AOR lost its mojo for a variety of reasons - the fragmentation of the format by Classic Rock was one culprit. But the other main driver was that these stations stopped playing anything except hit singles from albums. Back in the day, AOR meant album playbacks. It meant adding 2, 3, or 4 new songs from a shrink-wrapped album to see which ones would garner the best audience response.
Callout and auditorium tests kept playlists tight, but perhaps the biggest culprit was the birth of the mp3 file, and a greater sense that record companies and even artists were ripping off consumers by marketing albums that only contained one or two really great songs. While there remains album works of art - "Dark Side of the Moon," "Abbey Road," or "Who's Next" - many 21st century consumers are more comfortable buying their music one song at a time, without all the "filler."
While there may have been some subjective truth to that, the exodus away from albums and toward individual songs signified an inevitable loss - for both music buyers and the recording artists who work at their craft.
But in an event that is as counter-intuitive as the comeback of vinyl as a medium, more and more concert tours are now about album performance.
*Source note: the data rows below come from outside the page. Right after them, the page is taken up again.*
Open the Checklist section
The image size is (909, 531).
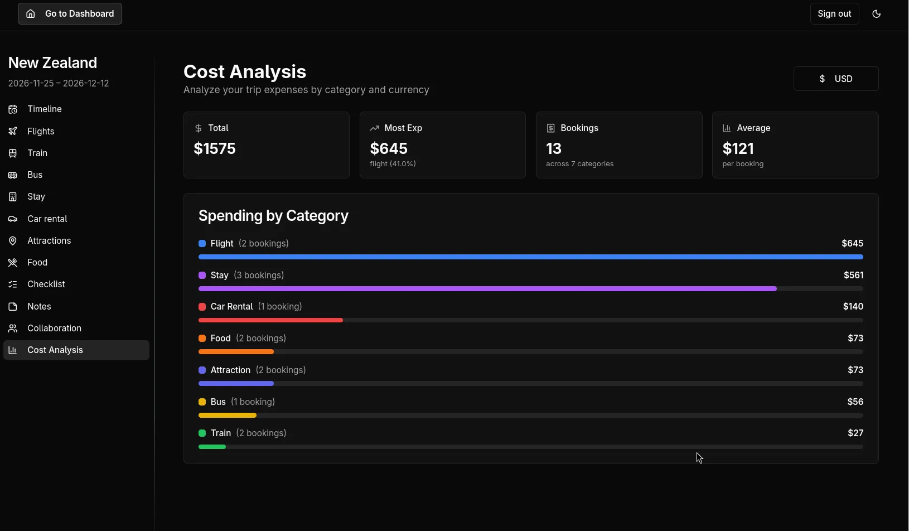46,284
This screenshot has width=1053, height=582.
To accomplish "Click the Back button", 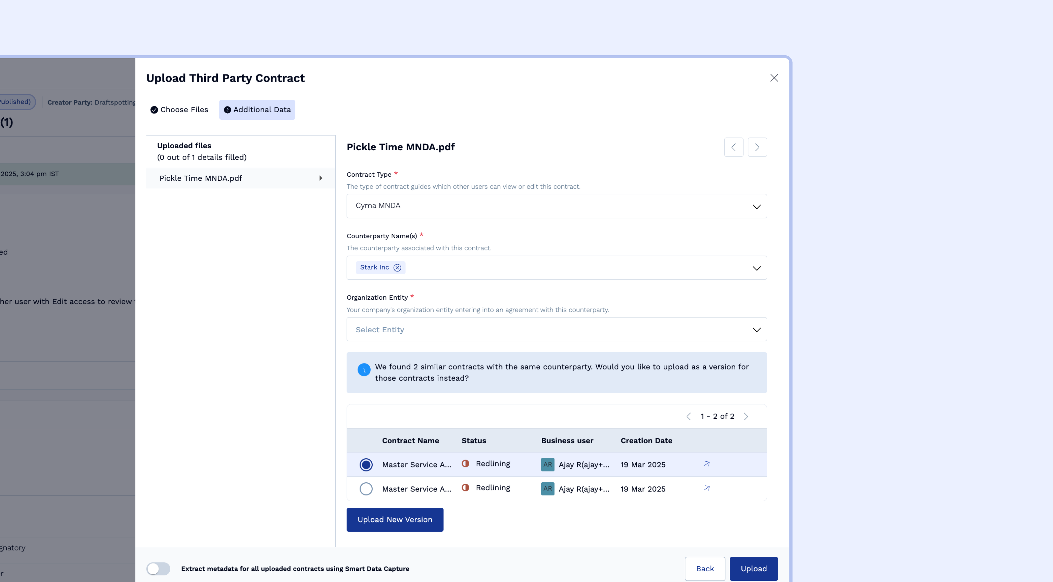I will 705,568.
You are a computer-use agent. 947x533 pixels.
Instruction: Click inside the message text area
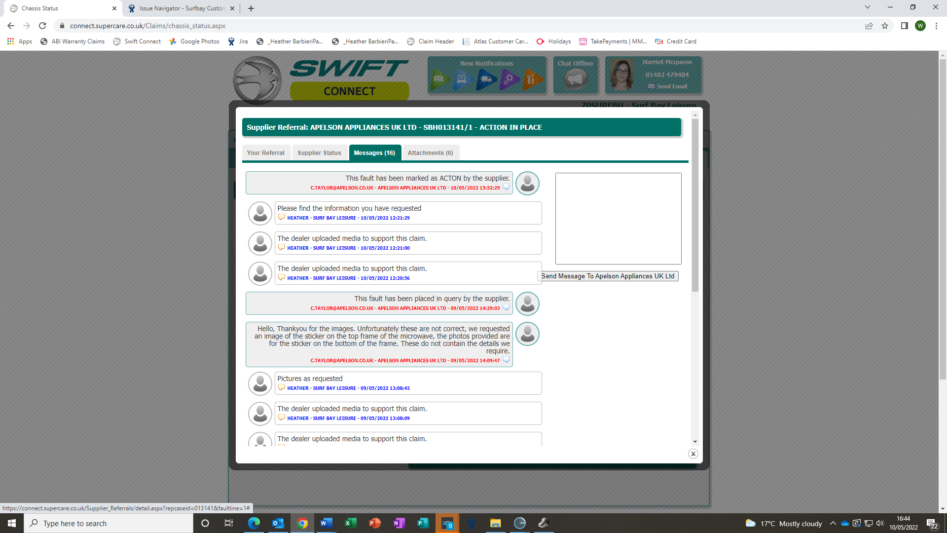point(618,218)
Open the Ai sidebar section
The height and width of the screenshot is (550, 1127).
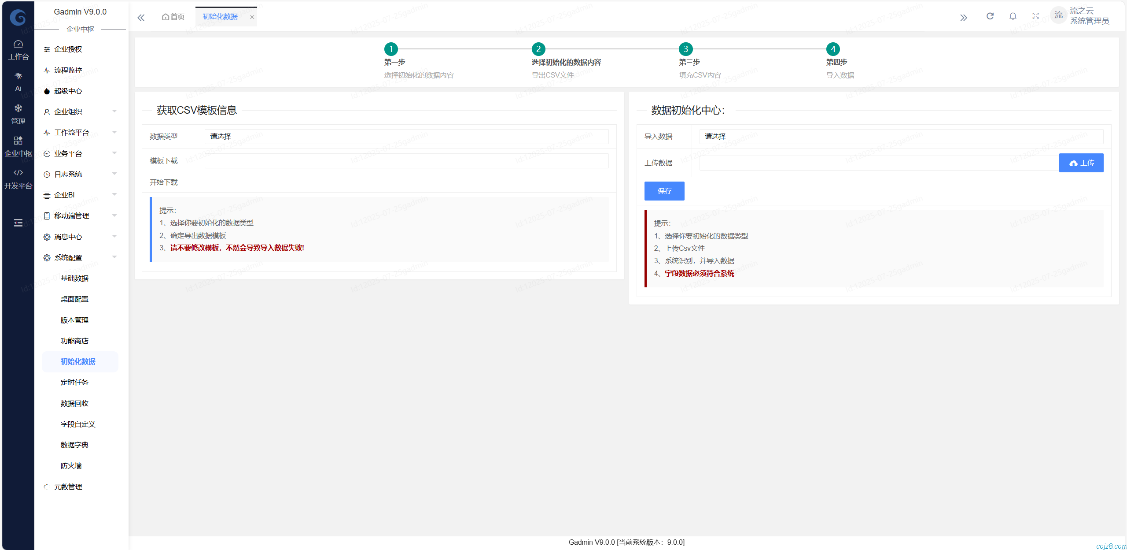pyautogui.click(x=18, y=82)
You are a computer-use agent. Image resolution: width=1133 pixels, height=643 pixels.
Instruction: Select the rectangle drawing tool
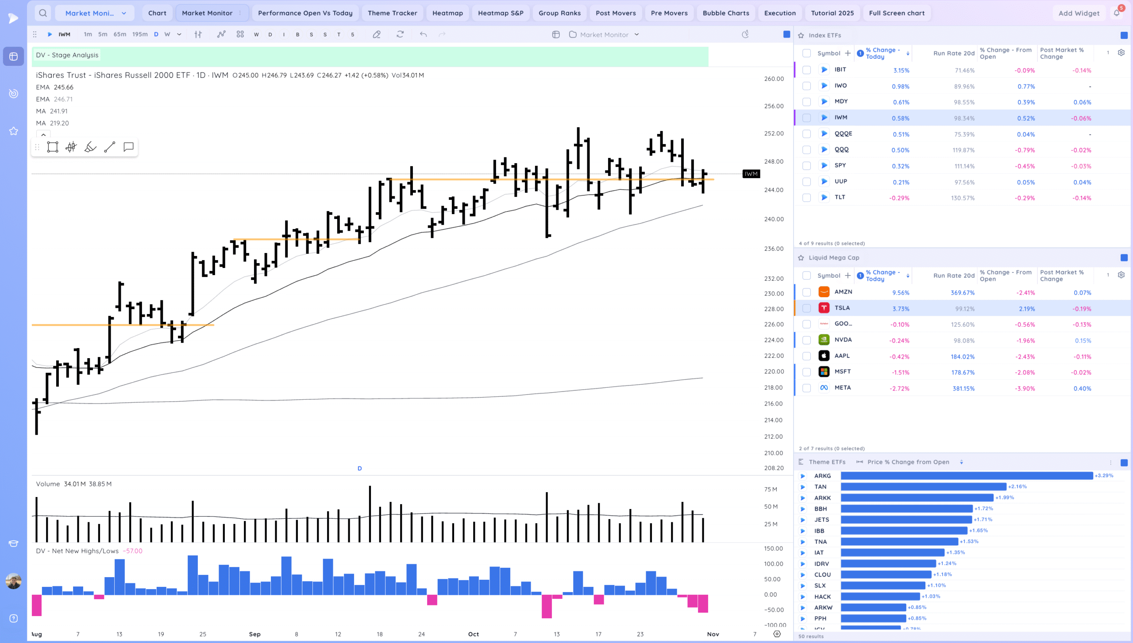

Aerosmith has been playing Toys In The Attic in its entirety, and Van Morrison (Astral Weeks) and Steely Dan are moving along the same path. In Steely Dan's case, the plan is to play different albums (Aja, Royal Scam, Gaucho) on different nights of the tour.
As Steely Dan's Walter Becker notes, "In the current climate of financial desperation, we figured there's no reason why people who are going out and buying tickets to concerts shouldn't get a little extra."
And in that spirit, this is clearly a repudiation of the singles mentality that tight-listed radio wrought, and later made official with the 99-cent download. For bands, this is about serving P1s. At this point, anyone paying more than $100 for a concert deserves to see something a little special.